I gave a little chuckle. “Well, where would you like to go? If you had your chance, where would you want to go?” My mother was born and raised in Queens, New York, and moved to Nassau County and then Suffolk County, where she remained for the rest of her life. I was waiting for her to say California, where the climate is so sublime.
“Egypt. I’d like to go to Egypt,” she said.
I was flabbergasted. “Egypt?”
“Yep.”
“Mom, really? Why Egypt? I’ve never heard you say this before.”
“Because . . . I want to go to a place that’s totally different from here. The language is different, the people are different. I want to see the pyramids. It would all be different.”
My mother had never expressed a desire to travel abroad, much less experience another culture. I don’t know how she’d survive on Middle Eastern cuisine: all she ever ate was mashed potatoes, corn, and meat. She wouldn’t even try broccoli. But her eyes were aglow, and she seemed transfixed on the notion of wanting something totally foreign.
Maybe there was more, so much more, that I didn’t know about her. My mind floats away as I realize that the only thing that came close to Egypt was her trip to Las Vegas, where she saw an imitation Egypt. I think about all the things I’d give her just to have her back for one moment. I’d give her Egypt and 40 camels. No, I’d work like the devil to give her 40 Egypts.
I know we let her know how much we loved her, but looking into that old jewelry box, I feel sad. Even after so many years, all I want is that cup of tea, the hello and goodbye kisses, and the little look from her that let you know you’d be okay. And because I can’t have it, the haunting self-doubt creeps in. Did I do everything I could?

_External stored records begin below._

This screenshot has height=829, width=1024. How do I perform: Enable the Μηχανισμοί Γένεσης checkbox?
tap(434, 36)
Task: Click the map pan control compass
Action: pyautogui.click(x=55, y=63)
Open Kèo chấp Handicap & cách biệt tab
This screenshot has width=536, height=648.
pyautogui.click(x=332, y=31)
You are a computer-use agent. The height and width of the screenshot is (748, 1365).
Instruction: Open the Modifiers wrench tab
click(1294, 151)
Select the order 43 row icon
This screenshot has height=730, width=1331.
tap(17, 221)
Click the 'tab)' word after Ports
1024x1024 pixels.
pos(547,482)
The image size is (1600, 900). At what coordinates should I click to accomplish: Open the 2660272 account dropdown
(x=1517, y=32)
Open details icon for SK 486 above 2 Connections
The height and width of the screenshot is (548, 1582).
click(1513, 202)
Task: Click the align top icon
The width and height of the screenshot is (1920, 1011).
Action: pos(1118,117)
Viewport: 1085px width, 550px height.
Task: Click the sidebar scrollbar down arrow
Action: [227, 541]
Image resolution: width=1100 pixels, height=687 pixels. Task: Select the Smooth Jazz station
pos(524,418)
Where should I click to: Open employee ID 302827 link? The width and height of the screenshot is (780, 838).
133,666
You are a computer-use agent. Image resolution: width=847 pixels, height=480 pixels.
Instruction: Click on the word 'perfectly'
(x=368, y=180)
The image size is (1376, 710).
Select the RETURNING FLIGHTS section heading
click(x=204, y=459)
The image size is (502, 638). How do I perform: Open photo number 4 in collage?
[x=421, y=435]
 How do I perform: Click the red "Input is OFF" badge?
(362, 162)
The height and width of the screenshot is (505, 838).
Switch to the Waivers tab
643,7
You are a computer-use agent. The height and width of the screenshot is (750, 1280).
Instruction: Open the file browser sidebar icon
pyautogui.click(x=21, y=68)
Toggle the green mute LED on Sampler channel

She was the anchor, offering patience, suggestions, and sensible commentary as she gently reminded me of my own behaviors. I sense that she’s everywhere, not just in the things I look at, but in the blood flowing through my veins, the way I think, and my reactions to people. Sometimes I feel like I’m her and she’s me—only when I’m her, I’m a better version of me.
I found an old picture of my mother, from when she was about 50, and it seems oddly familiar. She’s at a party, sitting with her legs crossed, alone and smiling, holding a cigarette with its deadly, soft-red glow, while looking right into the camera. A white headband holds back her thick, honey-blond mane, and she’s wearing a string of pearls that look elegant against her black dress.
I have the picture enlarged and stash it in my suitcase as I hurriedly get to the airport to be present for my second grandchild’s birth. The day after the birth, I sit with my daughter in the hospital and point to a folder on her hospital tray as I goo and gaa over my beautiful grandson. “Open it,” I said. “I want you to see this picture.”
She opens the folder and picks up the picture slowly. “Is this you, Mom?” she asks.
I laugh. “I guess it does look like me, doesn’t it?”
A nurse enters to take my daughter’s blood pressure and looks at me, then the picture, then back to me. “You know, smoking is not good for you,” she says.
My daughter and I lock eyes and laugh.
I treasure this moment, and thinking of it now, suddenly my mother’s decrepit old jewelry box is even more valuable, spun gold. And even though she missed out on the real Egypt, maybe the gift of children, giving and getting from them, is the true wonder of the world.